おススメのエッセイ集、『金木犀の香るころ』壬生幸子著2021年03月03日



エッセイ仲間の友人が、これまでのエッセイを一冊の本にまとめました。

彼女とは20年以上もの長いお付き合い。NHK学園の通信エッセイ専任講師を二人で務めてきた仲です。

 

まずはこの本を手に取っていただくために、とっておきの情報からお伝えしましょう。

幸子さんは、あの今話題の人物、渋沢栄一さんのひ孫さんなのです。

とはいえ、ひいおじいさまのお顔も知らず、あまり関心もなかったそうですが、やはり偉人の残した業績は大きかった。

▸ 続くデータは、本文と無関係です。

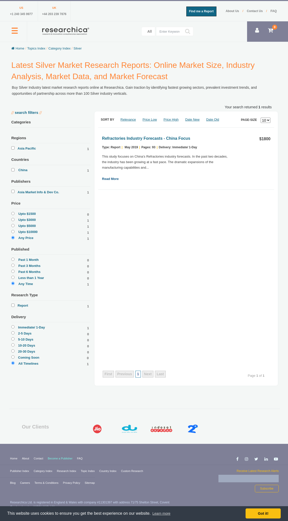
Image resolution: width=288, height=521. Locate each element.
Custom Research (132, 470)
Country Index (108, 470)
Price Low (150, 119)
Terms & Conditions (46, 482)
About (26, 458)
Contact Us (255, 11)
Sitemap (90, 482)
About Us (233, 11)
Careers (25, 482)
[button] (15, 33)
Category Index (43, 470)
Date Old (212, 119)
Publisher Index (20, 470)
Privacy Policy (72, 482)
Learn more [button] (161, 513)
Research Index (67, 470)
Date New (192, 119)
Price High (171, 119)
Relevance (128, 119)
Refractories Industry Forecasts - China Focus (146, 138)
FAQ (273, 11)
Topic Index (88, 470)
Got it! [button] (263, 513)
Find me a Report (201, 11)
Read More (110, 179)
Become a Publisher (60, 458)
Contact (39, 458)
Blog (13, 482)
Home (14, 458)
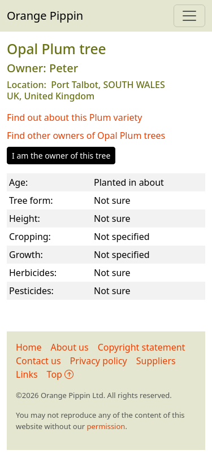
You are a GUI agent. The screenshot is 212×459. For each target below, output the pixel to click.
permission (105, 426)
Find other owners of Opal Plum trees (86, 135)
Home (29, 347)
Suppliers (156, 361)
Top (60, 374)
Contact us (38, 361)
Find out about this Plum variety (74, 117)
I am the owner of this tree (61, 155)
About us (70, 347)
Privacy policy (98, 361)
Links (27, 374)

75年前に彼が日米親善のため力を尽くした慈善事業の記念式典に、彼女も立ち会うことになったのでした。

――「人形たちの同窓会」より

 

彼女は本物のセレブなのに、全然お高くとまったところがなく、かと言って、あえて隠し立てするでもない。あるがままの自分を見つめ、飾らずに素直に書きつづります。

大勢の家族やたくさんの友人とのエピソードを読んで感じるのは、彼女のこまやかな心遣い、女性として年を重ねていく心の機微。同世代の私には、とても胸に響きます。

文は人なり。そこが彼女の魅力です。

 

しかも才色兼備の幸子さんは、見かけによらず行動的でエネルギッシュ。ご主人の転勤で暮らしたロンドンの日々や、旅先で訪ねた各地のエピソードにも印象深いものがあります。

 

その一方で彼女は、慌てふためくようなハプニングにたびたび遭遇するのですね。それをまるで外国の喜劇映画のように、オシャレで面白おかしいエッセイに変えてしまう。彼女は三枚目の女優さんとなって登場します。

例えば、タクシーの運転手から加藤登紀子に間違えられた話、江口洋介にマンションの部屋を貸した話、パリでイケメンの青年にお金をだまし取られた話……などなど。何度読んでも笑えます。

 

最後に置かれたエッセイ「心を寄せる」は、ほかでもない美智子さまのこと。今の上皇后陛下であられるお方とのエピソードです。

一人の女性として幸子さんのお手本は美智子さまなのだ、と気づくとき、彼女の内面の美しさも見えてくるようです。

この珠玉のエピソードは、ぜひ皆さんご自身が、本をお手に取ってお読みください。